ラブストーリーは突然に。
そう小田和正は歌いましたが、オッサンともなるとそんなのは降ってわいてきません。しかしこれだけは確実に言えます。
事故は突然に。
お恥ずかしながら、雨天の高速道路を走行中、単独スピンして事故を起こしてしまいました。今回は自戒を込めて、その模様をまとめます。
【状況】
2車線の高速道路の走行車線を巡航中。ゆるいカーブのあとの直線をまっすぐ進行。ハンドル操作、ブレーキアクセル操作一切なかったものの突然リアタイヤが流れ、車が急激に右に曲がり始める。
「やばい!」
大声で叫ぶ(同乗者へ危険を知らせる)。
その回転(ヨーモーメント)が早すぎてカウンターステアでは間に合わないと判断、そのまま回転させ180度以上回りリアから中央分離帯のガードレールに左リアをヒット。2回大きな衝撃を受け、首が左右に振られてバックレストに後頭部を打ちつける。
その後衝撃でスピンするのを防ぎガードレールにそうようにハンドルをしっかりもち、左側全面をガードレールにこすりながら、フルブレーキングして停止。追い越し車線に後ろ向きに停止した状態。同乗者の状況確認、外傷なし。
後続車に分かるようすぐさまハザードランプ点灯、ヘッドライトをハイビームにする。エンジンは止まっていたのでエンジン始動を試みる。なかなかかからないが、これはスピン後よくあること。落ち着いて何度かクランキングするとエンジン再始動。
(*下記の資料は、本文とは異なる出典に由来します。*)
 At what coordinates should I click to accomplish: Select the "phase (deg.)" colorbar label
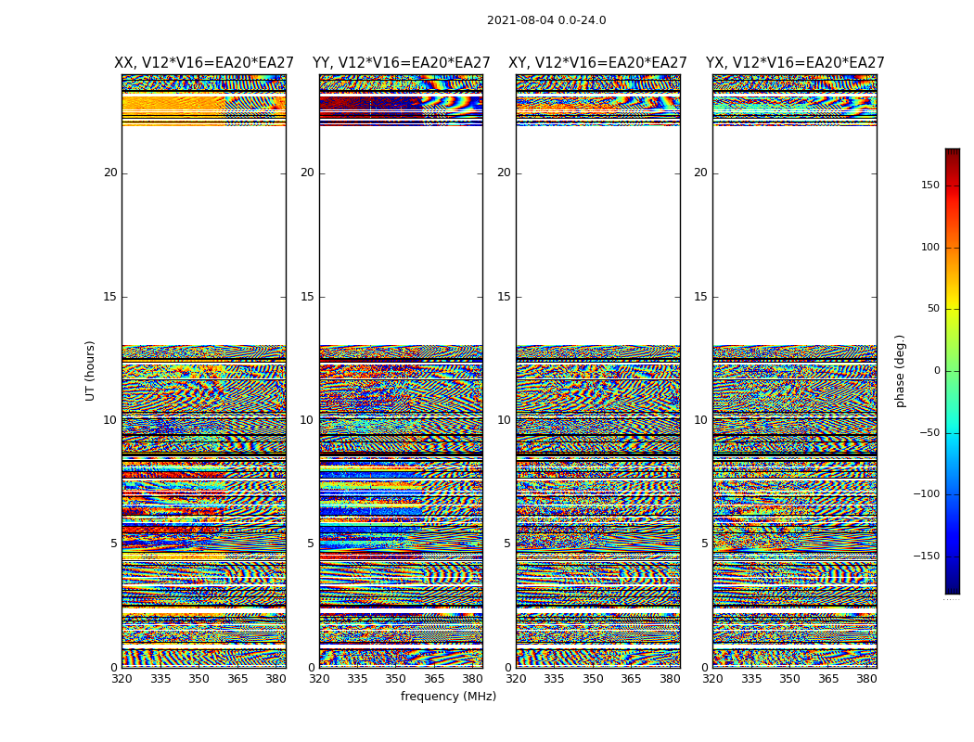pyautogui.click(x=900, y=371)
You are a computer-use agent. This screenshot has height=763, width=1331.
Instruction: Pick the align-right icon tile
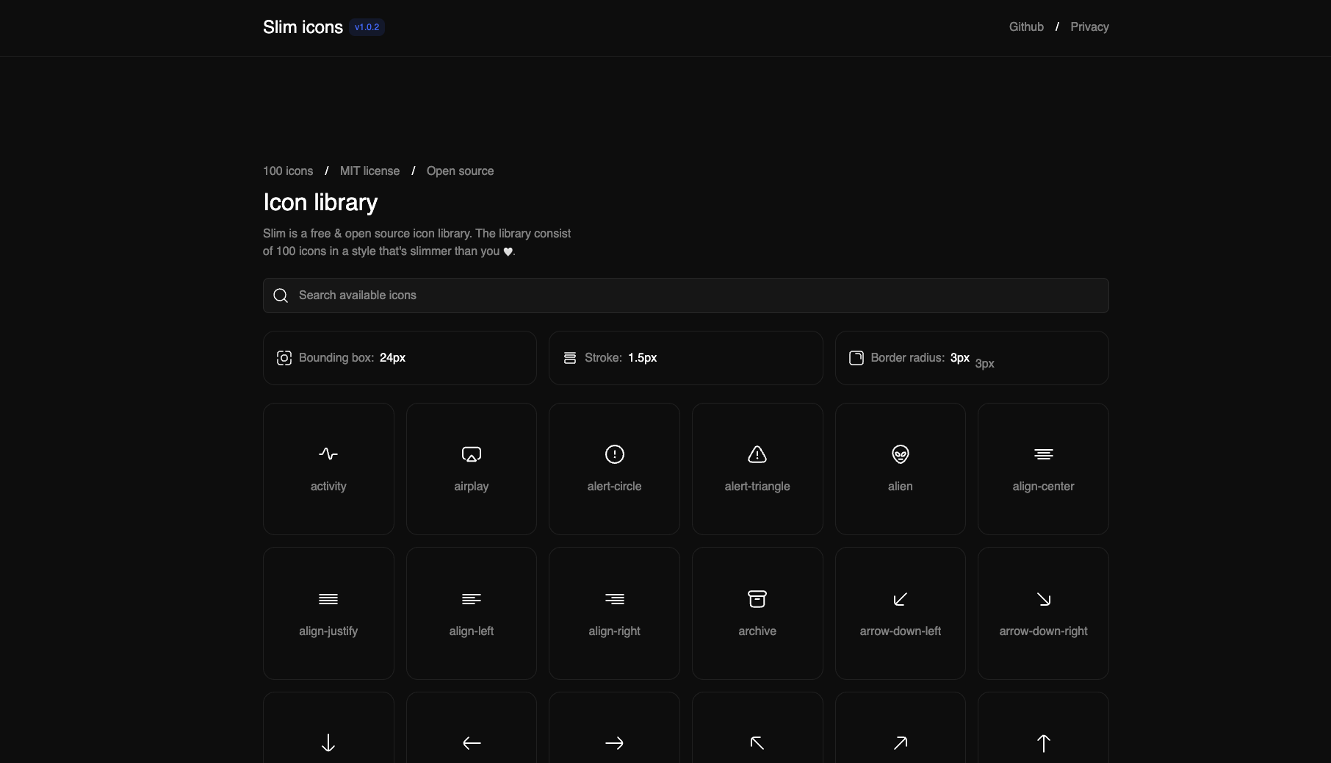point(614,613)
次に追い越し車線上に止まっていると危険なので、車が動くかどうか、まず前に進めてみる。リアが大破しているはずなので動かないおそれもあり、動いている途中で車線をふさぐかたちで止まるのが最悪なので、ガードレールにそって1-2m進め、動くことを確認。
後続車数台が通過し、切れたところで一気に車を動かし、路側帯へよせる。その間ガリガリゴトゴトすごい音がする。路側帯に寄せてサイドブレーキを引くと、手ごたえがなく引ききってしまう。
中央分離帯のガードレールを見ると、それもそのはず、リアタイヤ・ホイールがブレーキディスク(ハブ)ごとくっついた状態でガードレールに挟まっていた。つまり左リアタイヤがとれたので1輪だけで駆動して、下をひきずりながら移動、そのためガリガリゴトゴトという異音が。サイドブレーキが効かないのも納得。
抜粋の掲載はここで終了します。